Data records:
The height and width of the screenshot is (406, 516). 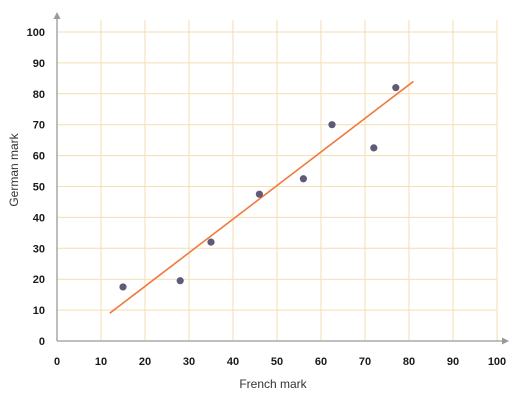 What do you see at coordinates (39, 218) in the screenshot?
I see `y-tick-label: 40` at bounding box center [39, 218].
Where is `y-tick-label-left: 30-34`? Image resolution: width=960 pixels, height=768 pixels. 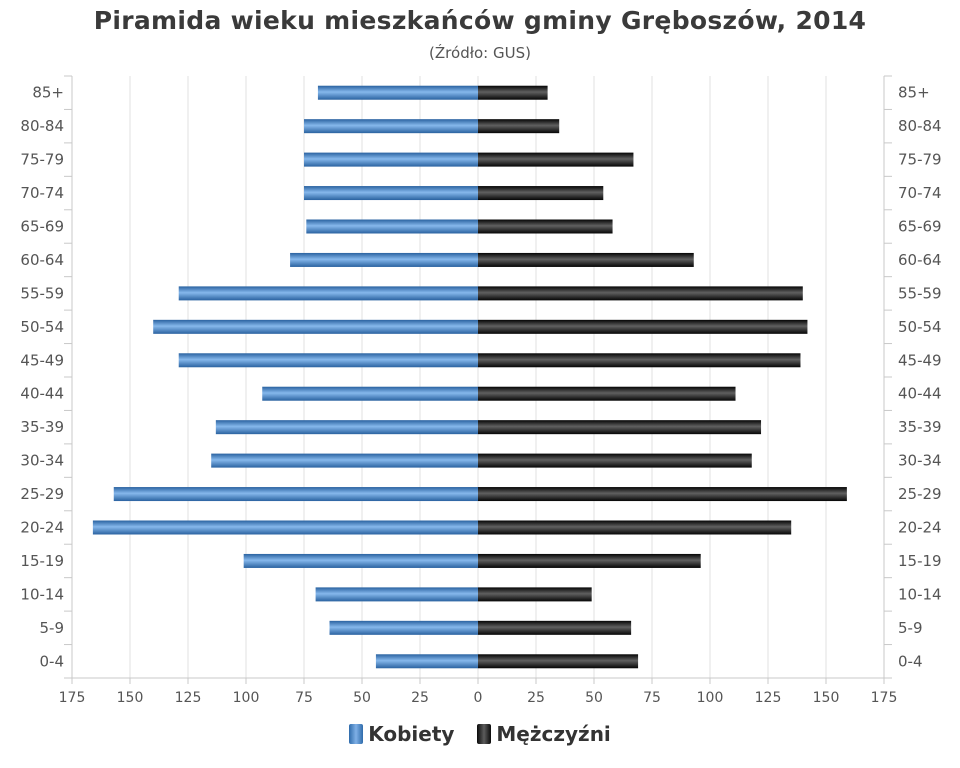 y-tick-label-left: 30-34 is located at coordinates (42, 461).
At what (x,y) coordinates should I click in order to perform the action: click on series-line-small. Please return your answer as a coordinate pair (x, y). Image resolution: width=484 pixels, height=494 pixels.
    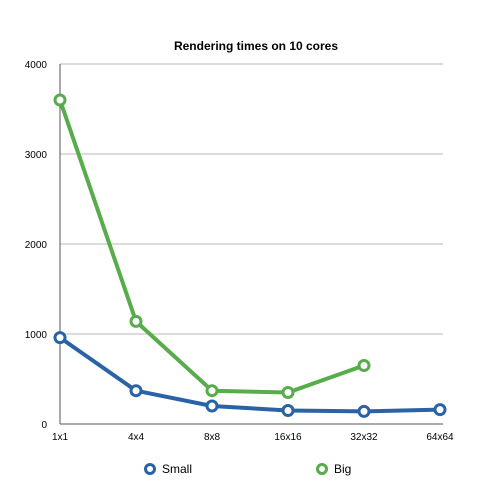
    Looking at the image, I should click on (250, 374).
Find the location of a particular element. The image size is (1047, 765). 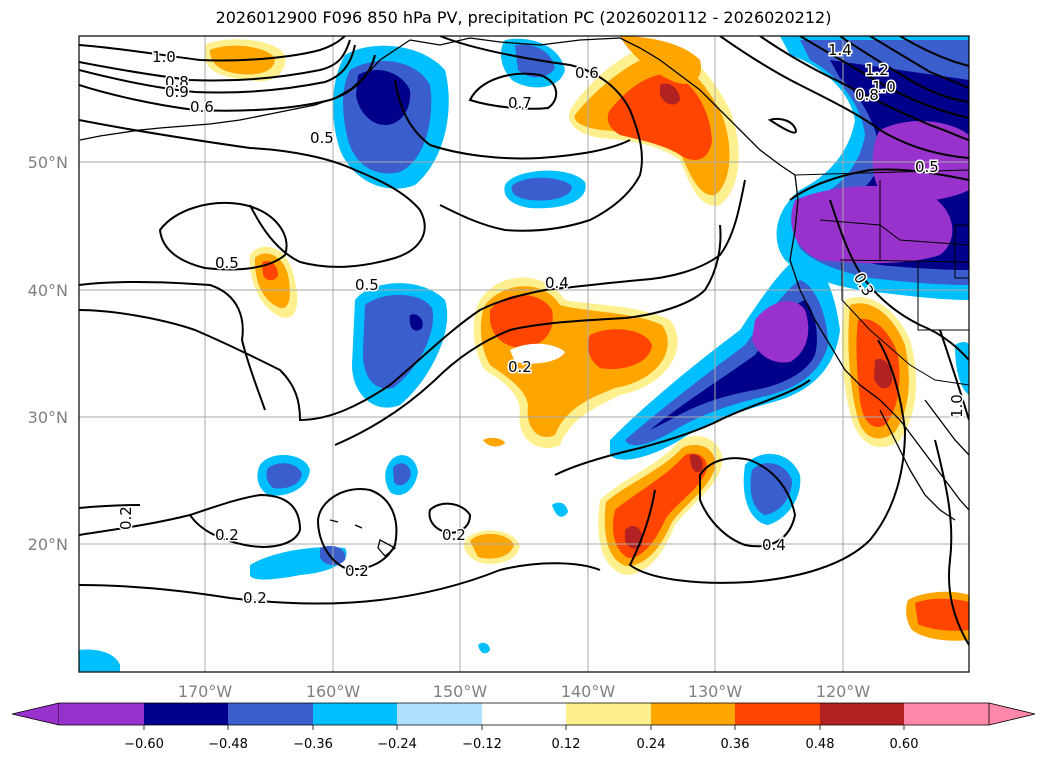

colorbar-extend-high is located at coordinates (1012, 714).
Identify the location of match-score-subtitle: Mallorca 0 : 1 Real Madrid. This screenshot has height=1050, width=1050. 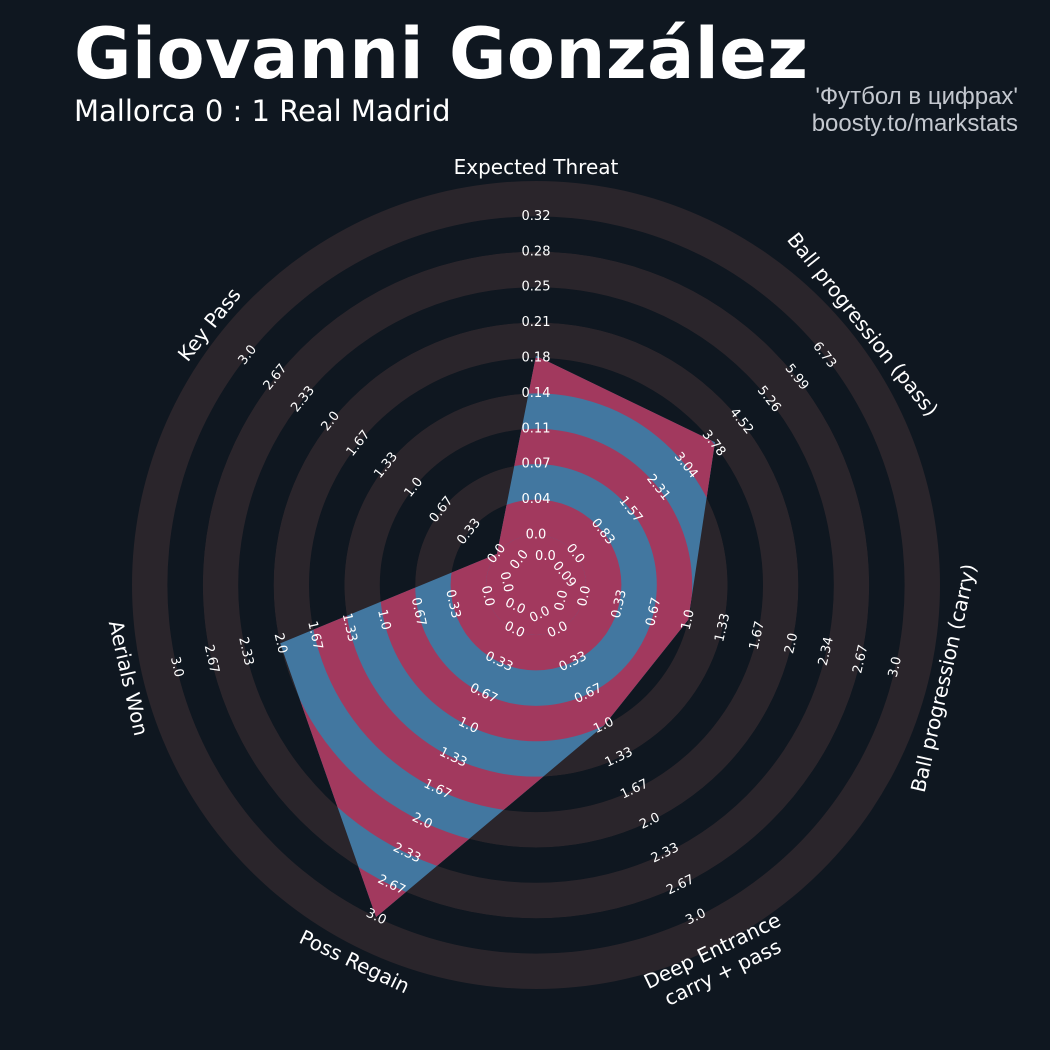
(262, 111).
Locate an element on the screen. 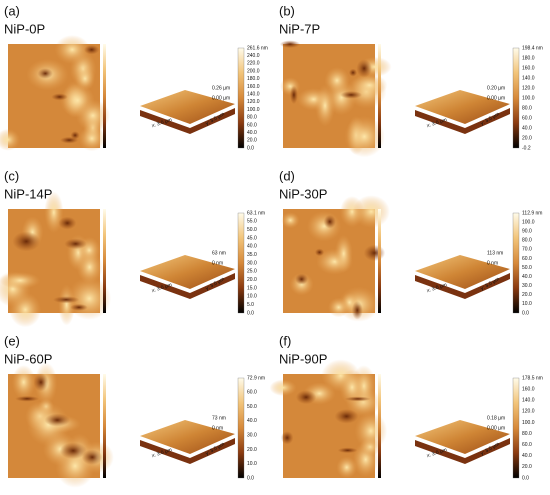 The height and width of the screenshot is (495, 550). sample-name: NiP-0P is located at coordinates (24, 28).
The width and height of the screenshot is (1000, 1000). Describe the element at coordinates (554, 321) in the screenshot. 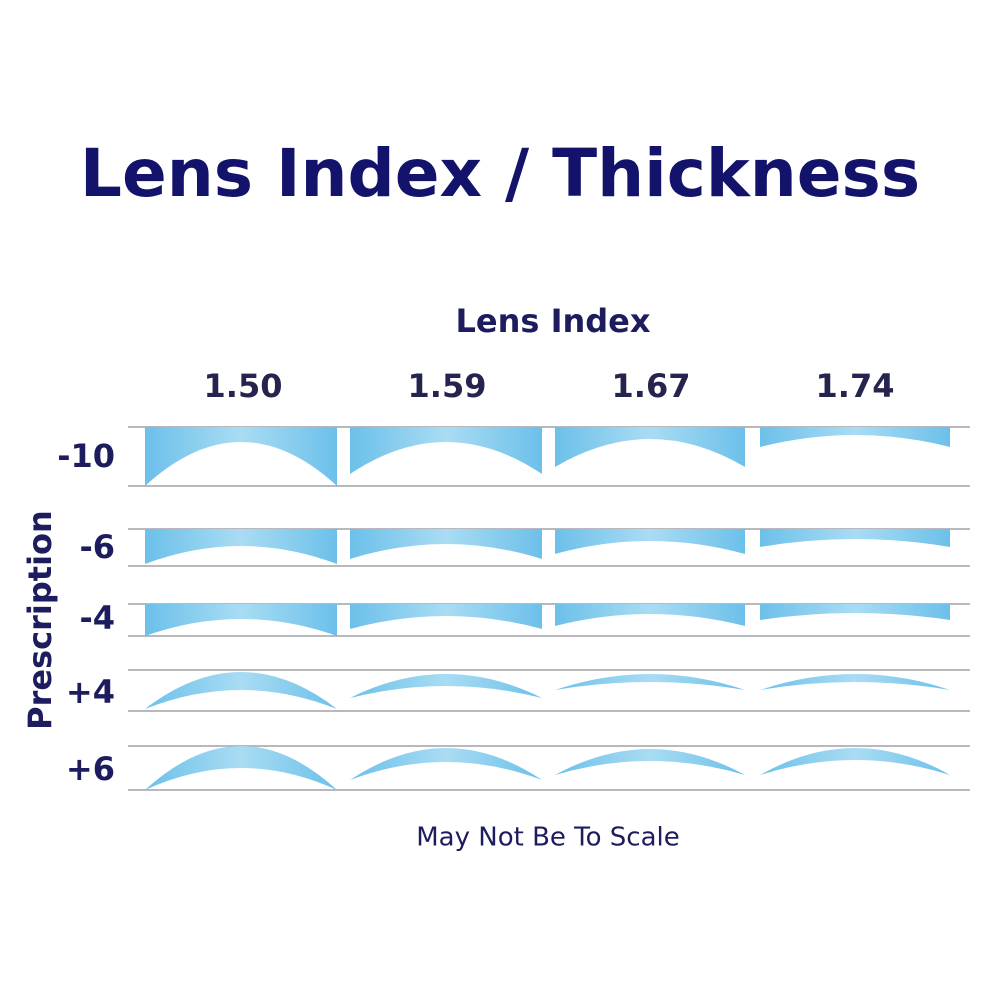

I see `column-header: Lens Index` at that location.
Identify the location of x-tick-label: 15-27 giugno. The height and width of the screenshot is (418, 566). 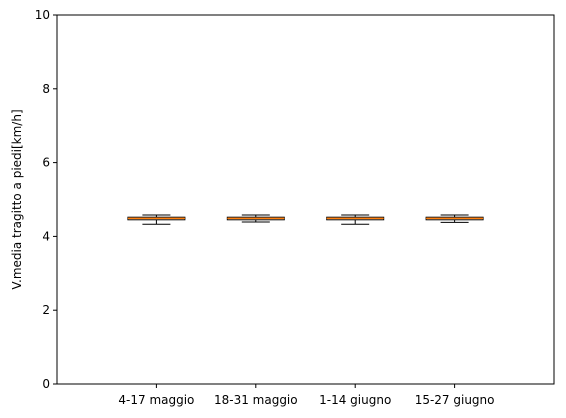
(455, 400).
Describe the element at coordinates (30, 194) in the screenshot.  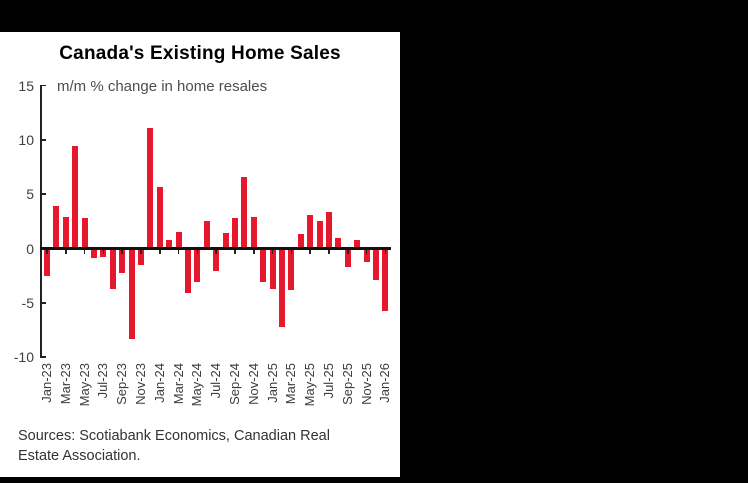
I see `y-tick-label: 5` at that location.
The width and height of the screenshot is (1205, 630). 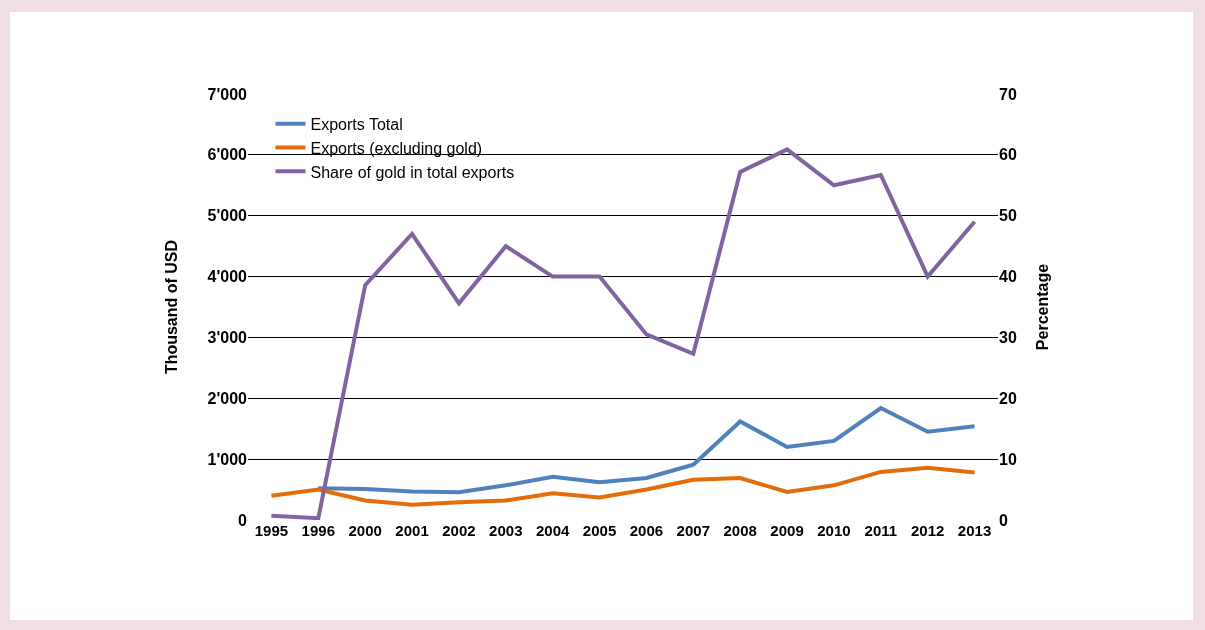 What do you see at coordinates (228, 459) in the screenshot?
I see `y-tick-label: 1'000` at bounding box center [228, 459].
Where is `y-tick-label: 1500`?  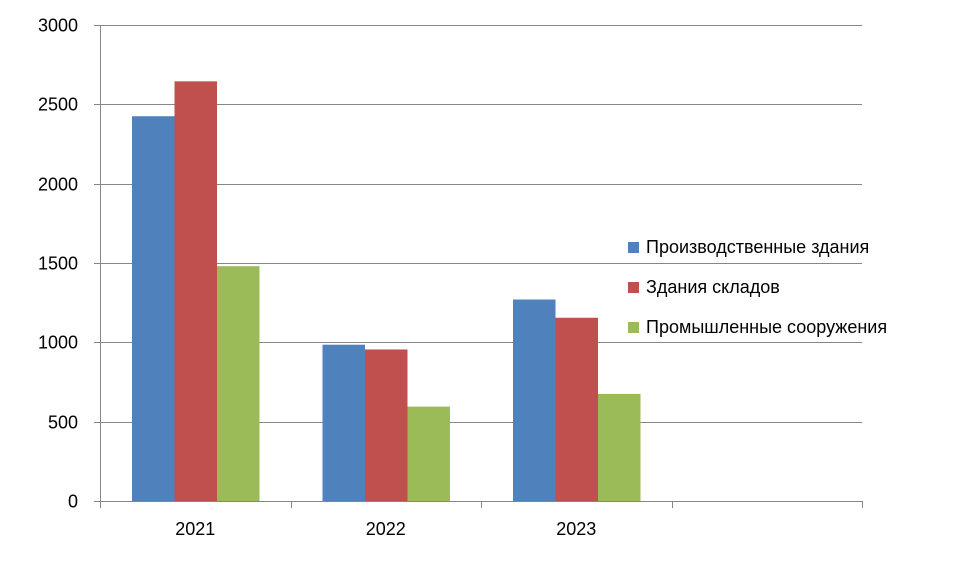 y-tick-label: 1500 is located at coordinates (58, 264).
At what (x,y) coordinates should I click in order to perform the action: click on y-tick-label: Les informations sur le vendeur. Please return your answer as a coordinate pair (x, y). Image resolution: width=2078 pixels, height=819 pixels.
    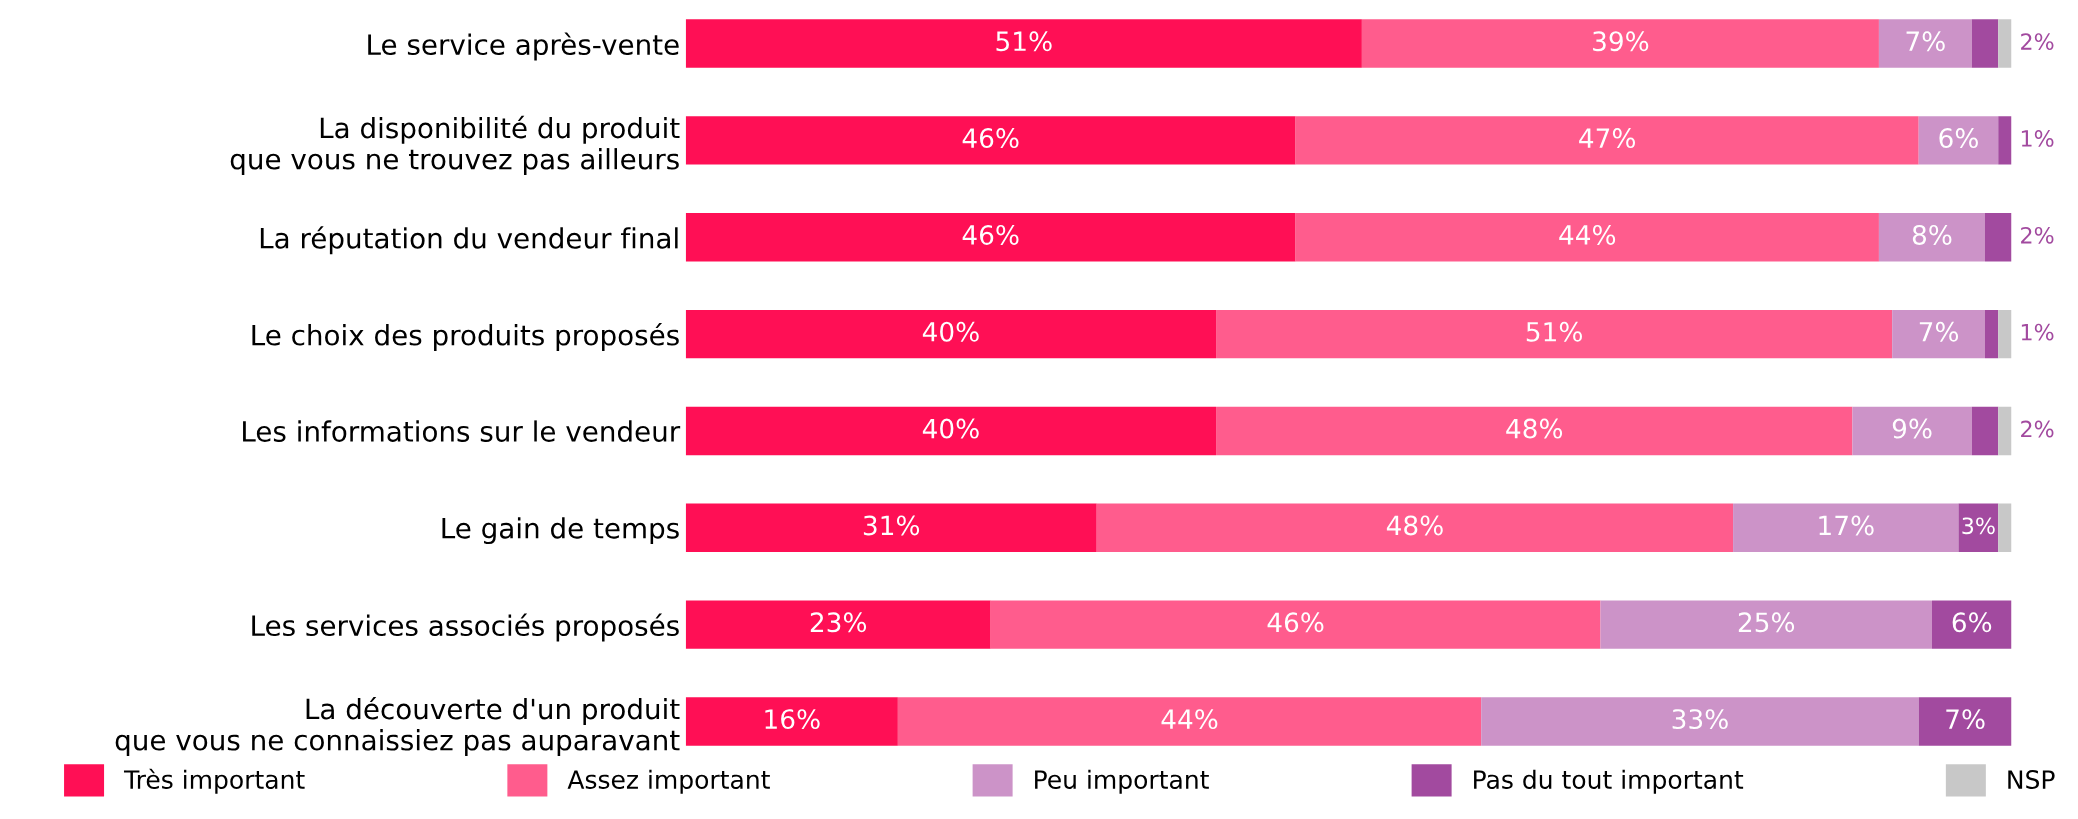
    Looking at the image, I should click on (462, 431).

**Work order:**
Please pull out, word for word, the lines of the records from the line that contains "pixels, height=494 pixels." through the line that contains "Looking at the image, I should click on (250, 374).", including both of those lines. Leave the pictures out.

**Expected output:**
At what (x,y) coordinates should I click in order to perform the action: click on series-line-small. Please return your answer as a coordinate pair (x, y). Image resolution: width=484 pixels, height=494 pixels.
    Looking at the image, I should click on (250, 374).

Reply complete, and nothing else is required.